The food was so very good, there was so much of it, and doubtless those who had journeyed down to Wyndfell Hall to-night were all so hungry, that there was rather less talk going on round the table than might have been expected. But now and again the hostess caught a fleeting interchange of words. She heard, for instance, old Miss Burnaby informing young Donnington that she had been a good deal on the Continent as a young woman, and had actually spent a year in Austria a matter of forty years ago.
As the meal went on, Miss Farrow gradually became aware that Bubbles provided what life and soul there was in the dull party. But for Bubbles, but for her infectious high spirits and vitality, how very heavy and stupid the meal they were now ending would have been! She asked herself, for perhaps the twentieth time in the last three-quarters of an hour, why her friend had brought together such a curious and ill-assorted set of people.
At last she looked across at Miss Burnaby, and gradually everyone got up.

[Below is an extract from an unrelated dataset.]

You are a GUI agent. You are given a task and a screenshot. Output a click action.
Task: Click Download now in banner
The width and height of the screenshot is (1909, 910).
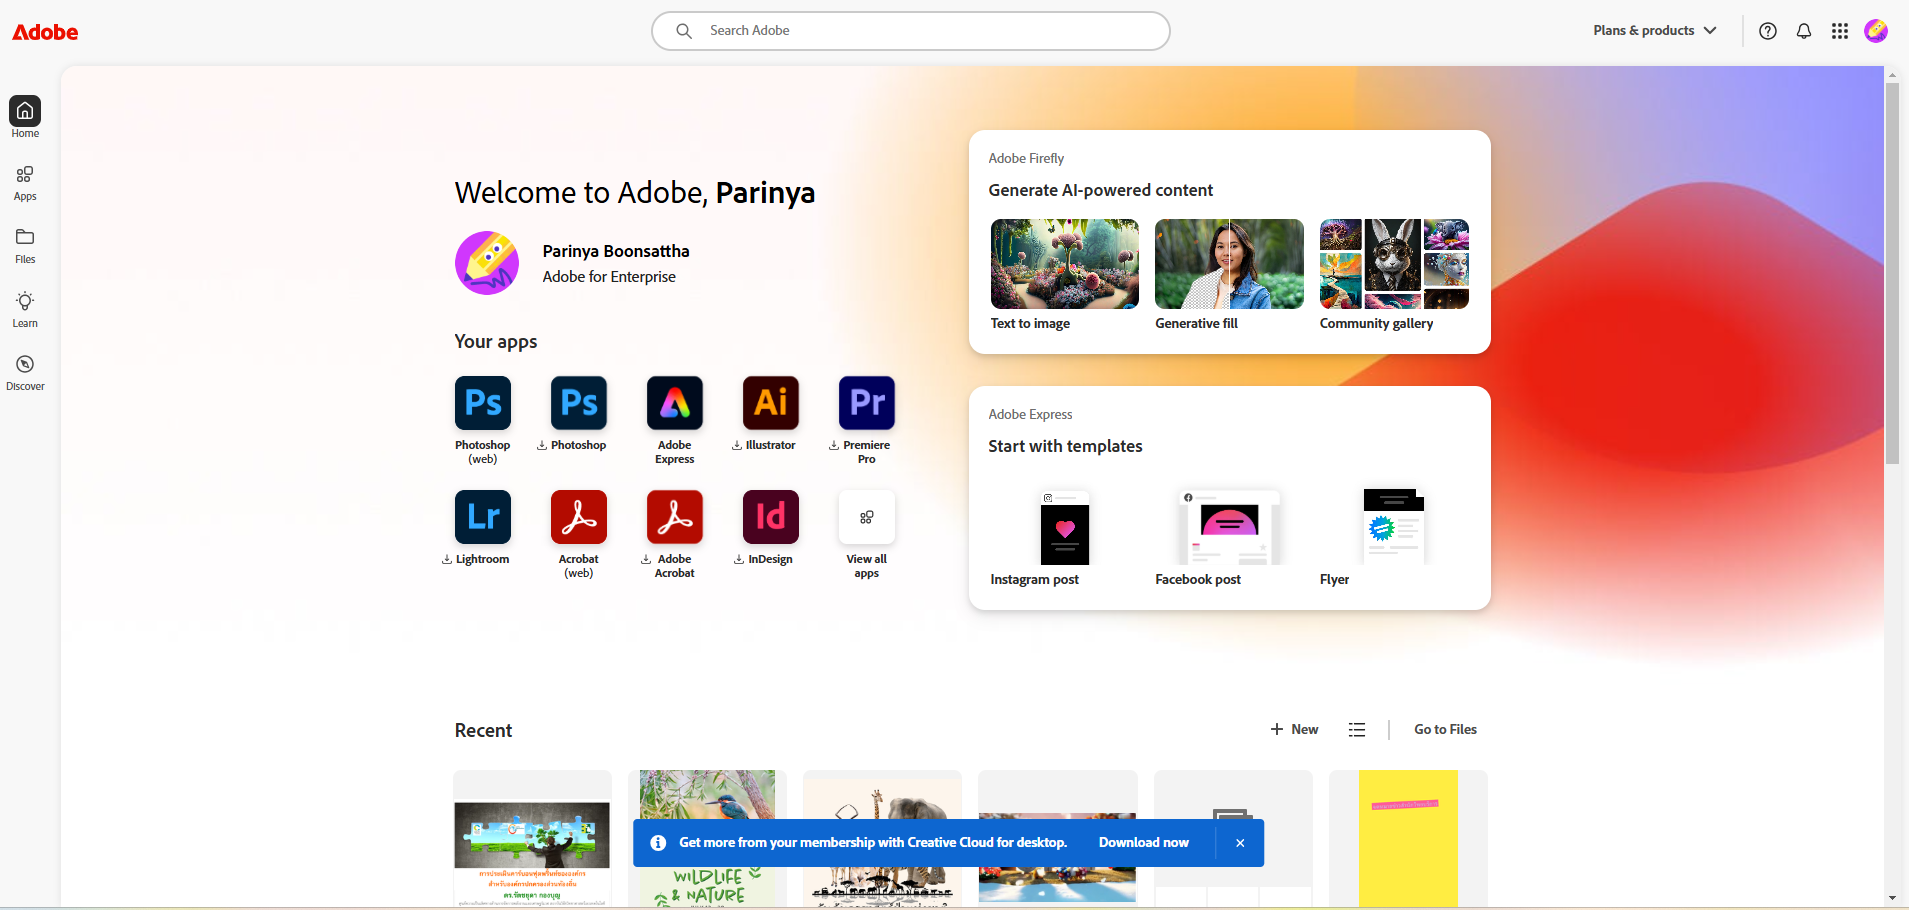click(1143, 843)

Varick was at the door in a moment, holding it open, and, as they filed by him, managing to say a word to each of the four ladies. “Bravo, Bubbles!” Blanche heard him whisper. “You’re earning your Christmas present right royally!” and the girl’s eyes flashed up into her host’s with a mischievous, not over-friendly glance. Miss Farrow was aware that Bubbles did not much care for Lionel Varick. She rather wondered why. But she was far too shrewd not to know that there’s no accounting either for likings or dislikings where a man and a woman are concerned.
As she shepherded her little party across the staircase lobby, she managed to mutter into her niece’s ear: “I want you to take on Miss Burnaby for me, Bubbles—I’m anxious to make friends with Helen Brabazon.”
There are times when what one must call for want of a better term the social rites of existence interfere most unwarrantably with the elemental happenings of life. But on this first evening at Wyndfell Hall the coming of coffee and of liqueurs proved a welcome diversion. Miss Burnaby smiled a pleased smile as she sipped the Benedictine which a footman had poured into a tall green-and-gold Bohemian liqueur-glass for her. She, at any rate, was enjoying her visit. And so, Blanche Farrow decided, was the old lady’s niece, for “How beautiful and perfect everything is!” exclaimed the girl; and indeed the room in which they now found themselves was singularly charming.